Data listing Block Start
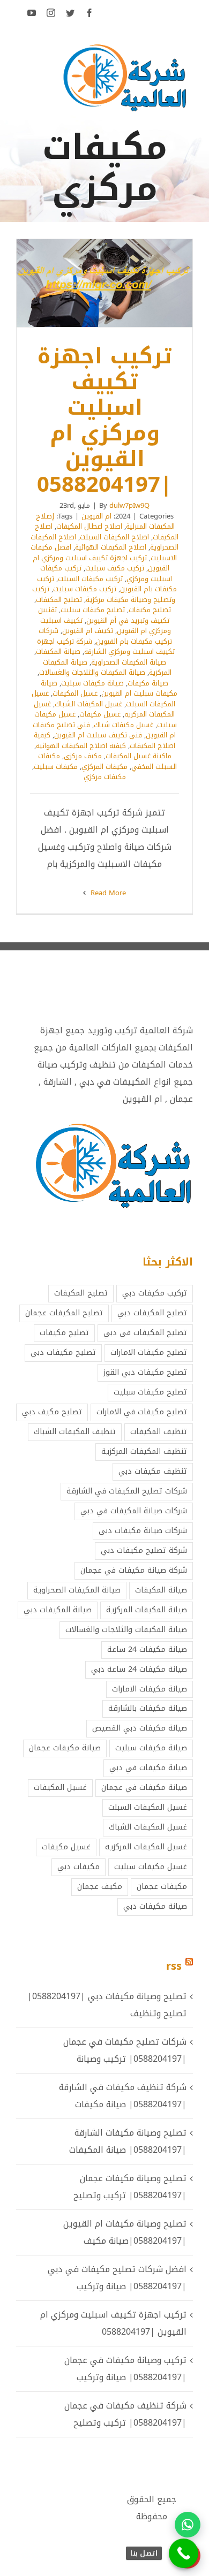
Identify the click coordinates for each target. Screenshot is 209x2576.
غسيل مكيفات (100, 714)
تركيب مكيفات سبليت (84, 589)
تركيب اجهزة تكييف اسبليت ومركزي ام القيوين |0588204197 (119, 283)
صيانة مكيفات (148, 683)
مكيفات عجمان (162, 1886)
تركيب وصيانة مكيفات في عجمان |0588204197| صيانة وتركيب (125, 2369)
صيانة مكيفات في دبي (148, 1767)
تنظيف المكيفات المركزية (144, 1451)
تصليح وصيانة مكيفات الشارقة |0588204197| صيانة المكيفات (127, 2141)
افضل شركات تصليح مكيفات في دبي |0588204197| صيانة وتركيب (117, 2278)
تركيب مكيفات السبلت (90, 578)
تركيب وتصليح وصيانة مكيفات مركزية (103, 594)
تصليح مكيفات (150, 609)
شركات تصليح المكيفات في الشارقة (126, 1491)
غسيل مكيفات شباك (123, 724)
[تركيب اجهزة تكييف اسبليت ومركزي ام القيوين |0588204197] (104, 283)
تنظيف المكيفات (158, 1431)
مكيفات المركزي (104, 766)
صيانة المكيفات (58, 651)
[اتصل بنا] (183, 2553)
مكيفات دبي (78, 1866)
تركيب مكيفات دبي (154, 1293)
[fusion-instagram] (51, 13)
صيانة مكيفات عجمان (65, 1748)
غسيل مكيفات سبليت (150, 1866)
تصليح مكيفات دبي (63, 1352)
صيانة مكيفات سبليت (92, 683)
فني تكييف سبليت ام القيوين (98, 735)
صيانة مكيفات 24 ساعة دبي (139, 1669)
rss (174, 1966)
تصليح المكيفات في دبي (145, 1332)
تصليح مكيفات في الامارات (141, 1412)
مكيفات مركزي (105, 776)
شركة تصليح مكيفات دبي (144, 1550)
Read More (107, 893)
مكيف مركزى (83, 756)
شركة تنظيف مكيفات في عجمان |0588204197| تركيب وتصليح (125, 2414)
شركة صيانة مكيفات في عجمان (133, 1570)
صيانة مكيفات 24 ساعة (147, 1649)
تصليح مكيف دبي (52, 1412)
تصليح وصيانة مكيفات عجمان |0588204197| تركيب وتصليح (129, 2187)
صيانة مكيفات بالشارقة (147, 1708)
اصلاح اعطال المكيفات (89, 526)
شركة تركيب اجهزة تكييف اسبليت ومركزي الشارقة (106, 647)
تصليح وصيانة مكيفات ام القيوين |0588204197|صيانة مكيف (124, 2232)
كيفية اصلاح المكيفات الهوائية (81, 745)
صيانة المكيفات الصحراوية (128, 662)
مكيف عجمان (99, 1886)
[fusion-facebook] (89, 13)
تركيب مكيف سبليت (114, 568)
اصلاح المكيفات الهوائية (110, 547)
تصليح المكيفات (59, 599)
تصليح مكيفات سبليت (93, 609)
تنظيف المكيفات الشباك (75, 1431)
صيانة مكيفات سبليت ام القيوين (109, 688)
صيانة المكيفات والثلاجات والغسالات (92, 672)
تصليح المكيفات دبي (152, 1313)
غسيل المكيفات (75, 693)
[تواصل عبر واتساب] (187, 2524)
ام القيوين (96, 516)
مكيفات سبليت (56, 766)
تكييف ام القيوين (87, 630)
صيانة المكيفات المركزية (146, 1610)
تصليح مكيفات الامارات (148, 1352)
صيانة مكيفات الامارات (149, 1689)
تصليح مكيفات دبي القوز (145, 1372)
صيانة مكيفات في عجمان (144, 1787)
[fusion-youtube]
Data listing Block End
▸ **Required action**: All lines in the listing above from the line containing "Read More (107, 893)" to the line containing "كيفية اصلاح المكيفات الهوائية (81, 745)", inclusive, should be retyped exactly; no other lines should appear.

▸ **Output for this exercise**:
Read More (107, 893)
مكيف مركزى (83, 756)
شركة تنظيف مكيفات في عجمان |0588204197| تركيب وتصليح (125, 2414)
شركة صيانة مكيفات في عجمان (133, 1570)
صيانة مكيفات 24 ساعة (147, 1649)
تصليح مكيف دبي (52, 1412)
تصليح وصيانة مكيفات عجمان |0588204197| تركيب وتصليح (129, 2187)
صيانة مكيفات بالشارقة (147, 1708)
اصلاح اعطال المكيفات (89, 526)
شركة تركيب اجهزة تكييف اسبليت ومركزي الشارقة (106, 647)
تصليح وصيانة مكيفات ام القيوين |0588204197|صيانة مكيف (124, 2232)
كيفية اصلاح المكيفات الهوائية (81, 745)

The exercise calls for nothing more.